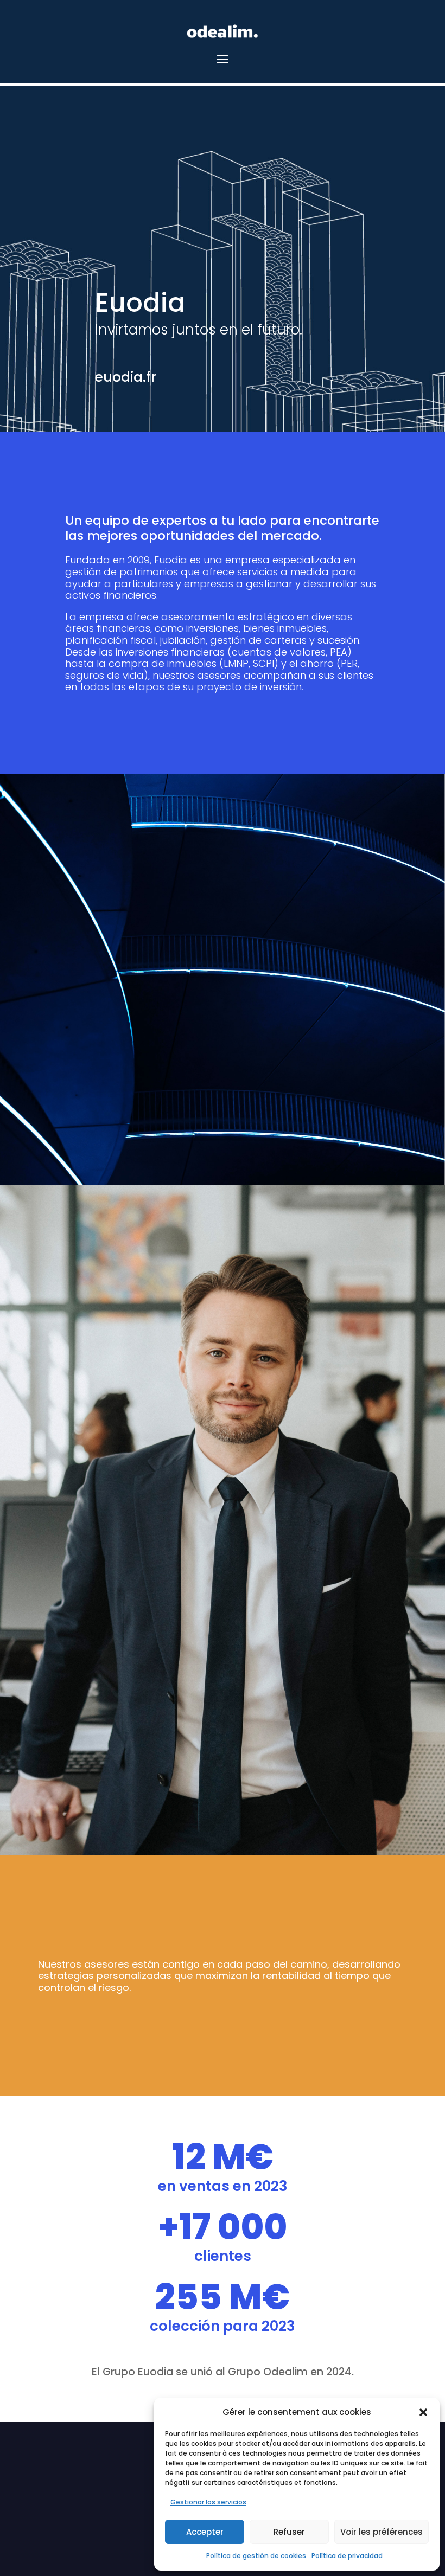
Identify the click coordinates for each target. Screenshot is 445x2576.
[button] (423, 2412)
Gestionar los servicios (208, 2502)
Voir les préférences (381, 2532)
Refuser (289, 2532)
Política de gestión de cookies (256, 2555)
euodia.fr (125, 377)
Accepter (205, 2532)
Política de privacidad (347, 2555)
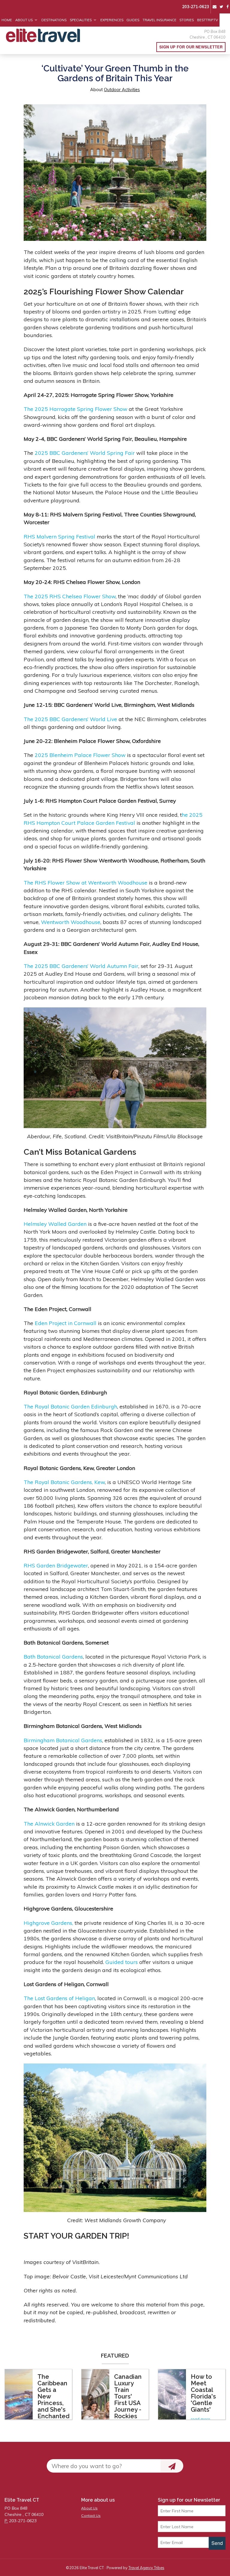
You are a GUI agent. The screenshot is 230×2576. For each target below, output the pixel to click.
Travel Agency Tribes (146, 2567)
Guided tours (122, 1962)
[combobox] (104, 2466)
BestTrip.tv (207, 20)
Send (217, 2543)
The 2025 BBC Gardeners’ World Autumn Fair (81, 966)
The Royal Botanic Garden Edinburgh (70, 1406)
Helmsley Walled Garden (55, 1223)
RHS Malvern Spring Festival (59, 536)
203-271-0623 (195, 6)
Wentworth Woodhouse (70, 922)
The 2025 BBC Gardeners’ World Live (70, 719)
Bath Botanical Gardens (53, 1656)
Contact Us (91, 2515)
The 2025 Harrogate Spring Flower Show (75, 409)
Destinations (53, 20)
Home (6, 20)
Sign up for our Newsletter (191, 47)
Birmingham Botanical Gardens (63, 1740)
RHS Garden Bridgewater (56, 1565)
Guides (132, 20)
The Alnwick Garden (49, 1823)
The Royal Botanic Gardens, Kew (64, 1482)
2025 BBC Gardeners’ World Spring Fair (85, 452)
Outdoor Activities (122, 89)
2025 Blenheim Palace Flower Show (80, 755)
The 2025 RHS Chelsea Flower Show (70, 596)
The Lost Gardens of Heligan (59, 1998)
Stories (186, 20)
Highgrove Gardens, (48, 1922)
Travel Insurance (159, 20)
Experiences (111, 20)
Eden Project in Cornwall (65, 1323)
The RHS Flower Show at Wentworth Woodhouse (85, 882)
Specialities (81, 20)
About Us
------------------------------------------------------------
Your instructions: Using the entries above, repeat only the lines from the one containing "Destinations (53, 20)" through the one containing "The Royal Botanic Gardens, Kew (64, 1482)", end lines included.

Answer to the exercise:
Destinations (53, 20)
Home (6, 20)
Sign up for our Newsletter (191, 47)
Birmingham Botanical Gardens (63, 1740)
RHS Garden Bridgewater (56, 1565)
Guides (132, 20)
The Alnwick Garden (49, 1823)
The Royal Botanic Gardens, Kew (64, 1482)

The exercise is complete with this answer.